Quoted passage:
————————

Interview

Careful: beware of knowing too soon. Beware of divination. – Josep Miquel Sobrer

 My excellent friend, Pep Sobrer.  1944-2015
My excellent friend, Pep Sobrer. 1944-2015

I reached out in 2012 to the author of my favorite tarot book, The Book of Oracles or A Poet’s Tarot, Josep Miquel Sobrer. I was such a fan of his mind and his book, and I suppose I expected some serious, scholarly fellow to reach back to me. What I got was this silly, engaged and lively guy who insisted I call him Pep. We hit it off immediately, and he let me interview him, call and email him and barrage him with questions about this little, self-published book that helped to form me as a Reader. 

The last time we spoke was in 2014. Pep was looking into republishing the book and I helped him with some publishing contact info, and then we just kind of drifted away. I emailed him in 2016 about my book and didn’t hear from him. I thought he was in Spain again. Since my book came out, and I talk about HIS book in it in several places, I reached out again and didn’t hear back.

I tried to call him last week and his number wasn’t his anymore. I googled him without wanting to and found what I was afraid of. My friend, Pep, passed away in 2015, just a few months after we spoke last. 

I can’t really wrap my head around this silly, creative soul being gone. I know that our friendship wasn’t very long – or even in person – but he had such an amazing effect on me. 

Also – because it’s happened a few times, please don’t ask where to find his book. I don’t know. Google it.  I did talk to his widow, and there is a possibility that it will be republished. It’s not a conversation for right now, though, and I don’t want to have it.

This is the interview that we built together, way back when. This is younger me with a brand new company and a drive to speak to the people who helped create me as a reader. I’m so grateful he said yes. I am so grateful that he was my friend. I am so very grateful that I found him before he left.

Rest in supreme silliness and Joy, Pep. I miss you.

xo Lis


 

I have been doing tarot readings for a long time, and the first book that I got was with my first deck of Rider Waite Smith cards.  I read it until the covers fell off (and were taped back on), and I used the cards until they were so worn the paper felt like cloth.  Made it tricky to shuffle, but I was almost afraid to change decks.  I’m not sure why.  Maybe I thought that the magic was within in the cards instead of within me?  Maybe I was like a baseball player who doesn’t change his socks when he’s on a winning streak, and didn’t want to change anything.  Is that a thing, by the way?  I don’t sports.  Anyway, whatever the reason, I read that book and used those cards for ten years.  After that, I got the Goddess Deck by Kris Waldherr, lots of books by Rachel Pollack, Mary K. Greer, Robert Place and other fantastic authors.  More decks and books followed, and I’ve crafted a life out of the things that they’ve taught me.

————————

Source material:
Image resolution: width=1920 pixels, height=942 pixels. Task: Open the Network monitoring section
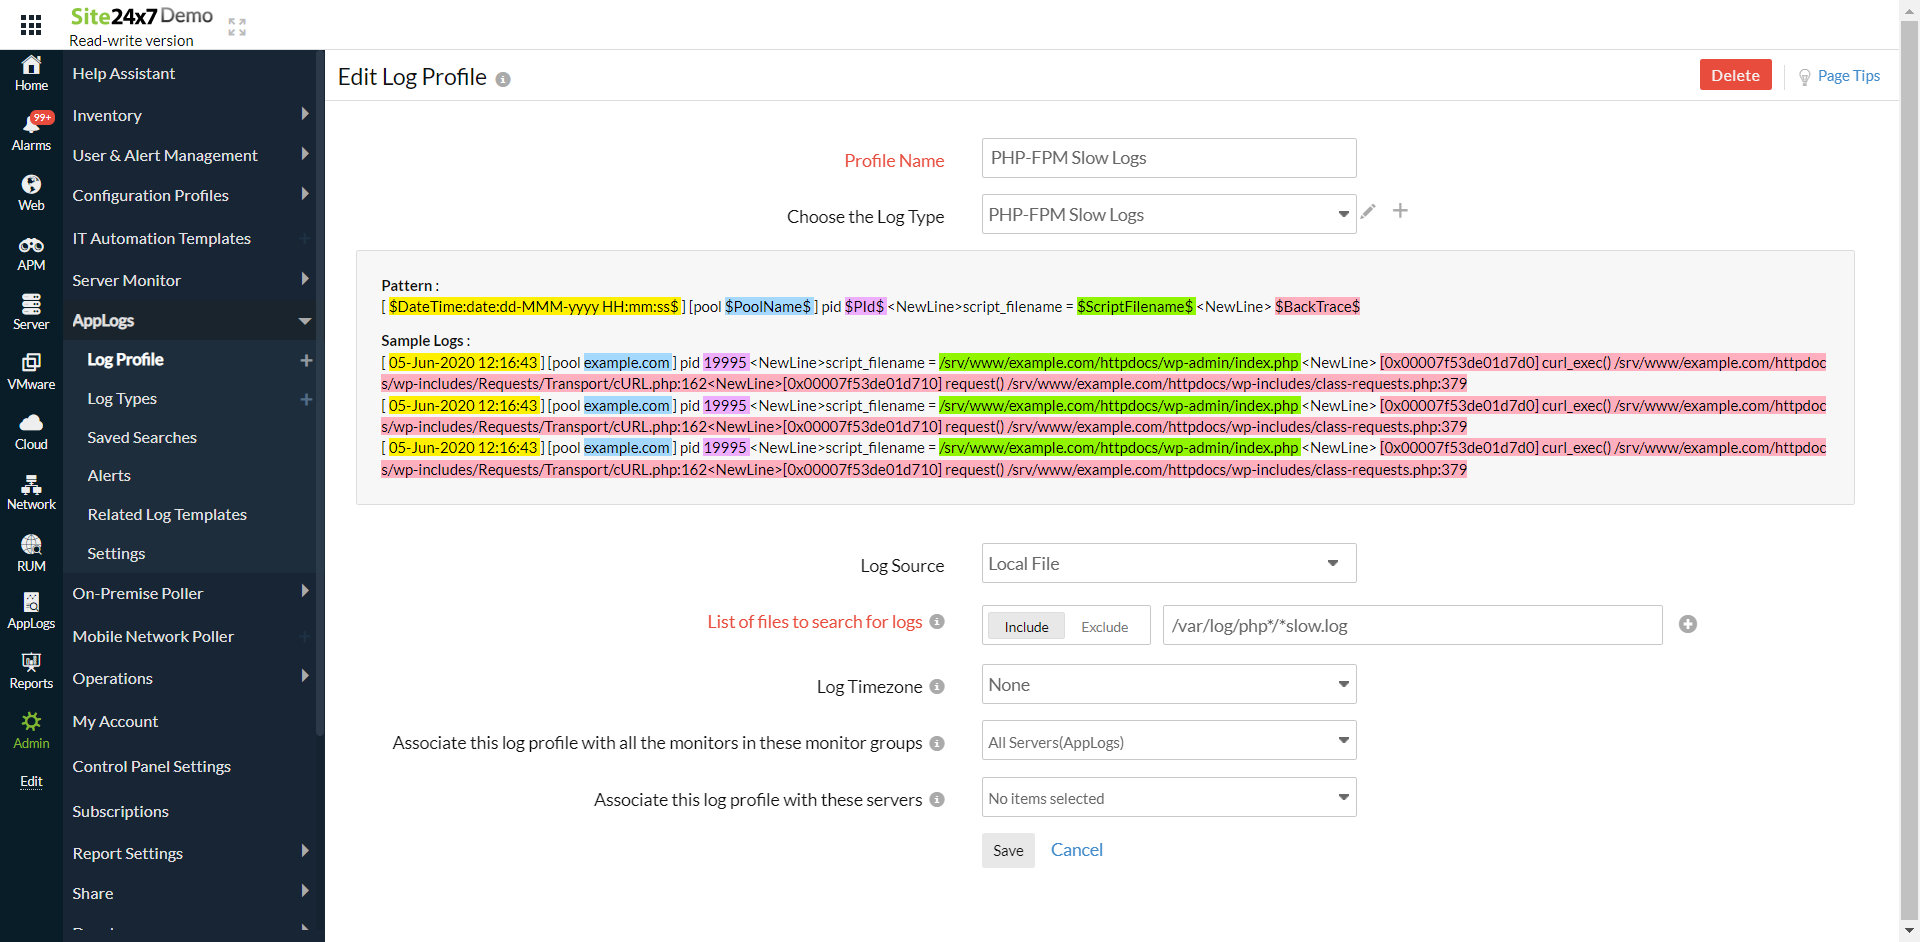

————————

Instructions for the task:
Rewrite the tribute to Pep Sobrer from the words "Also – because" through "I miss you.", changing "grateful" to "thankful". The listing above has no connection to the tribute to Pep Sobrer.

Problem solution:
Also – because it’s happened a few times, please don’t ask where to find his book. I don’t know. Google it.  I did talk to his widow, and there is a possibility that it will be republished. It’s not a conversation for right now, though, and I don’t want to have it.

This is the interview that we built together, way back when. This is younger me with a brand new company and a drive to speak to the people who helped create me as a reader. I’m so thankful he said yes. I am so thankful that he was my friend. I am so very thankful that I found him before he left.

Rest in supreme silliness and Joy, Pep. I miss you.